For five years, writer Nick Hornby’s What I’ve Been Reading column (excerpt available online) has been one of the best known features in monthly lit-mag the Believer. With the September 2008 installment, the magazine announces, Hornby’s tenure is coming to a close.
In his stead, the magazine introduces Greil Marcus, the prolific music-and-cultural critic, who will be writing a monthly column called Real Life Rock Top Ten (excerpt available online). Marcus, known for 1989’s Lipstick Traces: A Secret History of the 20th Century and more recently The Shape of Things to Come: Prophecy in the American Voice, is a fantastically engaging scholar, with an eye for dissecting culture through the lens of popular music. In short: Real Life Rock Top Ten, no doubt, will be a gem in the Believer line-up.
I’ll miss Nick Hornby, though: His quirky monthly dispatches of “books bought” and “books read,” and his free-flowing musings on the content therein. In 2003, Hornby described the genesis of the column–and lessons learned from writing it–to the British newspaper the Telegraph:
Before I wrote the first column, I’d just had a particularly happy few weeks of reading, where one book had indeed led to another, and it occurred to me that maybe my book choices always had that sort of interesting shape to them.
But of course once I’d committed to a monthly column, this turned out to be nonsense, and ever since then my reading has been haphazard and whimsical, and therefore my column has been, too.
The Believer has one, and only one, commandment: THOU SHALT NOT SLAG ANYONE OFF.

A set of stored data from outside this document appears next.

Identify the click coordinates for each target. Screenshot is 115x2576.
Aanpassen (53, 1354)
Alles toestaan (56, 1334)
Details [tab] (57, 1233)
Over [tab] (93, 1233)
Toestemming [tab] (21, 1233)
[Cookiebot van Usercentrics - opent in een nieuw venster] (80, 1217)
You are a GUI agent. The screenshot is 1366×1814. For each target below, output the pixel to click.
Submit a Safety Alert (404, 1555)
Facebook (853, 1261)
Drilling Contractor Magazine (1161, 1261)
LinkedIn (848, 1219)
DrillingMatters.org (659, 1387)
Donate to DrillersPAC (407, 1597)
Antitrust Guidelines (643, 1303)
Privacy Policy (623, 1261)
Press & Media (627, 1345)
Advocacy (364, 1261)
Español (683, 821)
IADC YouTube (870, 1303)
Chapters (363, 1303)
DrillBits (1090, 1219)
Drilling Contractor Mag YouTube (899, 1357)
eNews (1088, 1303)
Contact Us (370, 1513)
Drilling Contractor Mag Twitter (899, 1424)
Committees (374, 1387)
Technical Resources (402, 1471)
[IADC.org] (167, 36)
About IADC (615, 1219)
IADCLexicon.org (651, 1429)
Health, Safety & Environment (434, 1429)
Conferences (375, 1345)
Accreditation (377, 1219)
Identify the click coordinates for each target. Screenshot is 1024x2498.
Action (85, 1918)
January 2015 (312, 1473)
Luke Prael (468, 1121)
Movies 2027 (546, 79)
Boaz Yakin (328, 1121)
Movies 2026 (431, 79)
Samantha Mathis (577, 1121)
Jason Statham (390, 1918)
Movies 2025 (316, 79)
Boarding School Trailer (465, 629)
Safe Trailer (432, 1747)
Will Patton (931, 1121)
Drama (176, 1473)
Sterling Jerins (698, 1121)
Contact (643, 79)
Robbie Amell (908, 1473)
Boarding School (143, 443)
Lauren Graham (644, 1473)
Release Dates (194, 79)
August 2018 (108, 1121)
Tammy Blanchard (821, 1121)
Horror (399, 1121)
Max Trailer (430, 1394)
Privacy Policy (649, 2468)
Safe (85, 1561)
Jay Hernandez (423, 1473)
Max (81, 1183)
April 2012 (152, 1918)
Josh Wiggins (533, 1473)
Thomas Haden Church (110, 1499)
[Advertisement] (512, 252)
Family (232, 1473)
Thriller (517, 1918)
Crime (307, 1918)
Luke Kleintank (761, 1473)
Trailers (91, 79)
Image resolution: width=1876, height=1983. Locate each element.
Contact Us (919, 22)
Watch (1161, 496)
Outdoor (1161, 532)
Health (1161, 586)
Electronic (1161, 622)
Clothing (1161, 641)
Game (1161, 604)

As I understand it, the founders of the magazine wanted one place, one tiny corner of the world, in which writers could be sure that they weren’t going to get a kicking; predictably and depressingly, this ambition was, and continues to be, mocked mercilessly, mostly by those critics whose children would go hungry if their parents weren’t able to abuse authors whose books they didn’t much like.
To write about writers without delivering any kickings, however, Hornby discovers that he’s best off choosing books he will most likely enjoy. “I’m not sure this idea is as blindingly obvious as it seems. We often read books that we think we ought to read, or that we think we ought to have read, or that other people think we should read,” he writes. Read for enjoyment, he counsels. Wise words.
Hornby’s recent columns will be collected into a book (the third such collection), due out this December.